化学感受态细胞转化的第三步，加入LB培养基，37℃复苏，该步骤的主要作用是使感受态细胞恢复生长，使感受态细胞中的质粒表达抗性基因，这样在涂板后带有目标质粒的大肠杆菌在相应抗性的平板上才能正常生长。

综上，化学感受态细胞在转化过程中进行冰上放置是为了使DNA吸附到感受态细胞表面；热激步骤使感受态细胞表面形成孔洞，DNA进入感受态细胞内；冰上孵育使感受态细胞的孔洞消失；37℃复苏是为了是细胞恢复生长并表达抗性基因。

1，为什么一开始要冰上，室温为什么不可以？

2，为什么是42度，而不是其他温度，如37度，100度？

3，外源DNA如何进入了大肠杆菌？

第一个问题：因为要低温。实验室最容易获得的低温就是冰上0度低温。

首先比较好理解的是低温可以减少分子运动，这样有助于稳定DNA与细胞膜的吸附作用。

其次是低温可以稳定细胞膜上lipopolysaccharides（LPS)脂多糖系统上的“洞”，有利于DNA分子与其吸附，从而促进细胞吸收DNA分子。
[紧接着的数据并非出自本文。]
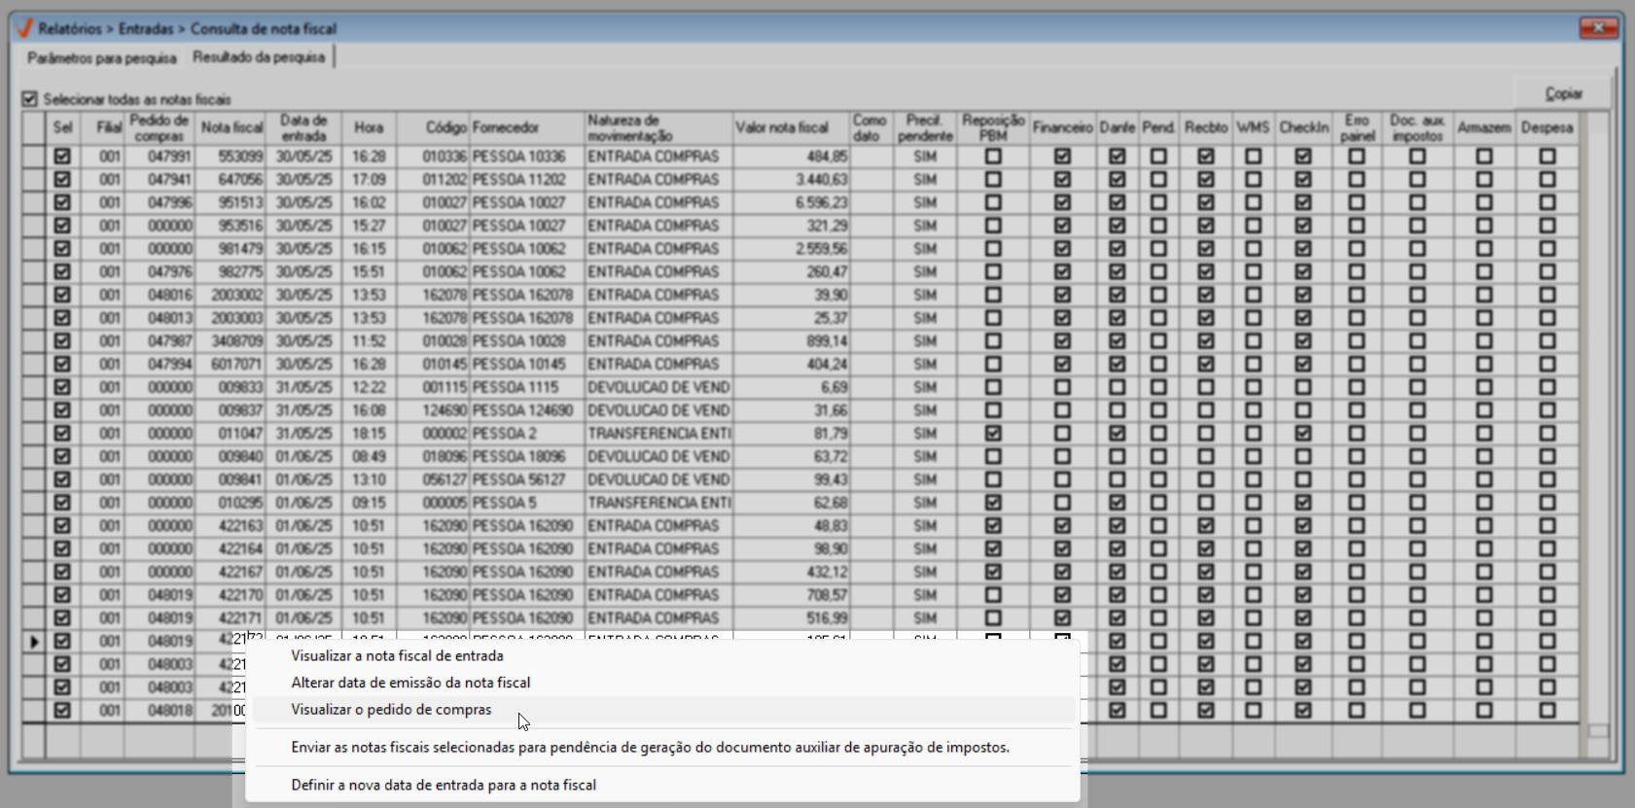Uncheck Selecionar todas as notas fiscais
Screen dimensions: 1635x808
click(30, 99)
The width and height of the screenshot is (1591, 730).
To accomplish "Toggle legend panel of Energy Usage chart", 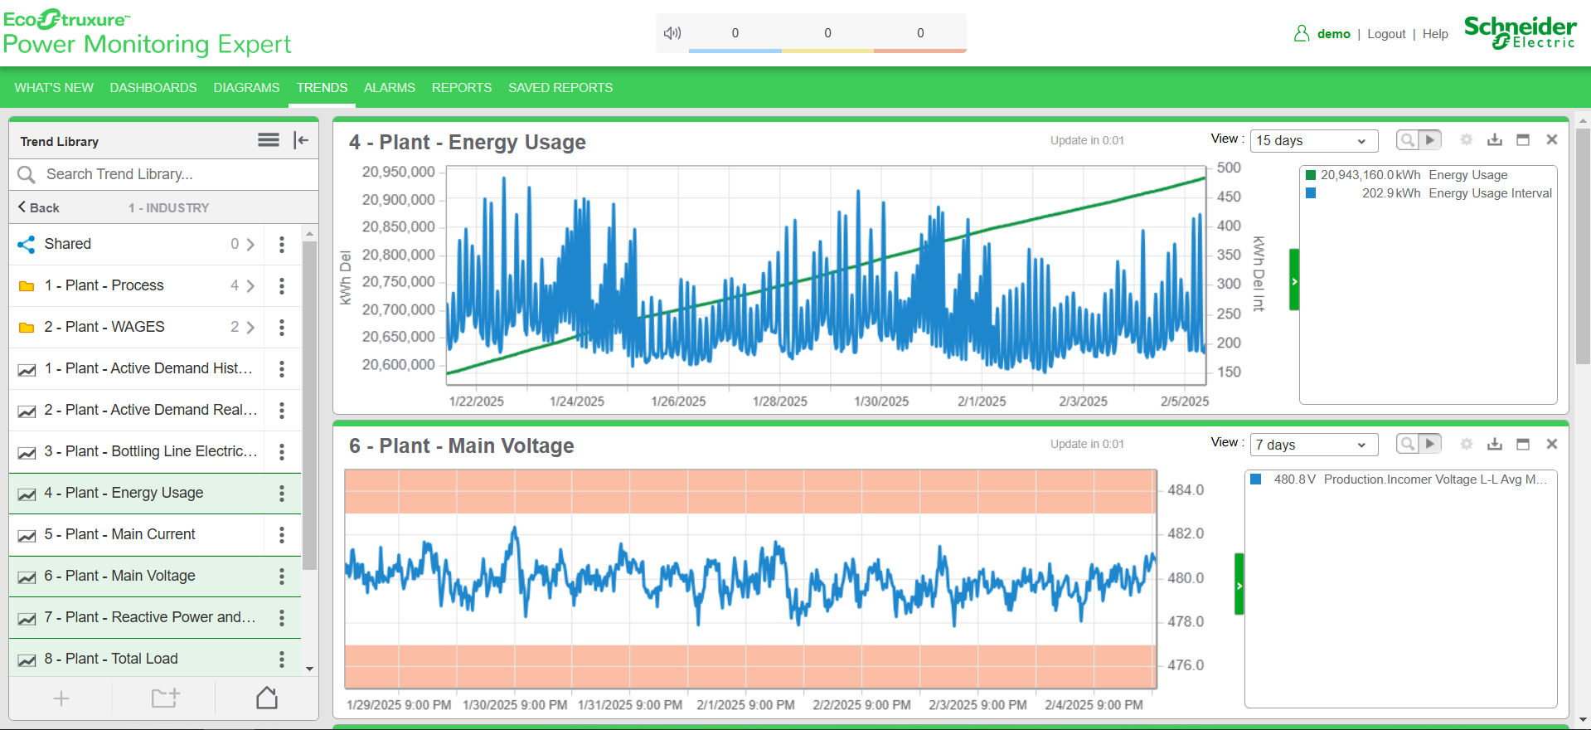I will pyautogui.click(x=1293, y=280).
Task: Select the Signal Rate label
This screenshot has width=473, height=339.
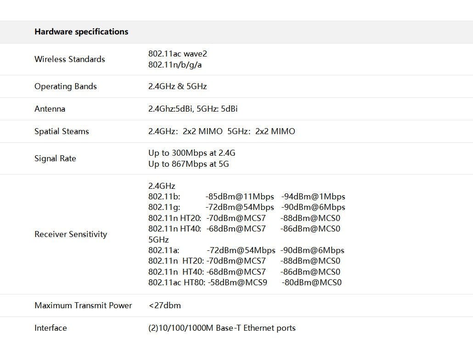Action: (55, 158)
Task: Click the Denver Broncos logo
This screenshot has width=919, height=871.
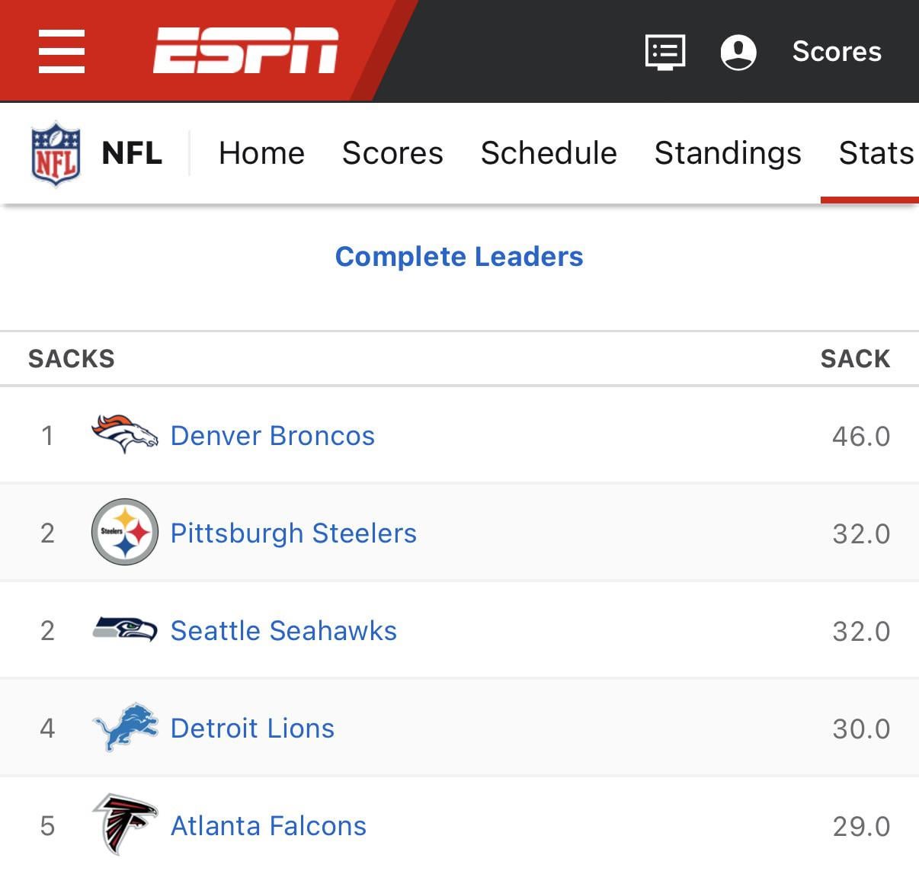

然后低温0度与热激42度之间的温差可以改变细胞膜的流通性，促进已吸附的DNA分子进入细胞。

最后低温0度条件下也可以保护DNA免受DNA酶的分解。

第二个问题：答案是都可以，也可以在37度热激，但是不能超过大肠杆菌致死温度。因为42度热激条件下转化效率最高，前人做过不同温度，不同时间热激的实验，发现了这个温度效果是做好的。低温以后突然高温处理一下可以让大肠细胞内外的presure有差异，更容易让外源DNA进入大肠细胞内，42度以下的温度理论上都是可以转化的，但是效率就不够，也就是不足让你筛到阳性克隆。

第三个问题，DNA到底是如何进入的？

回答前面的两个问题其实已经部分解释DNA是如何进入大肠杆菌细胞的。还有一个细微的机制是大肠杆菌感受态最后都是悬浮在氯化钙溶液中的。为什么是氯化钙呢？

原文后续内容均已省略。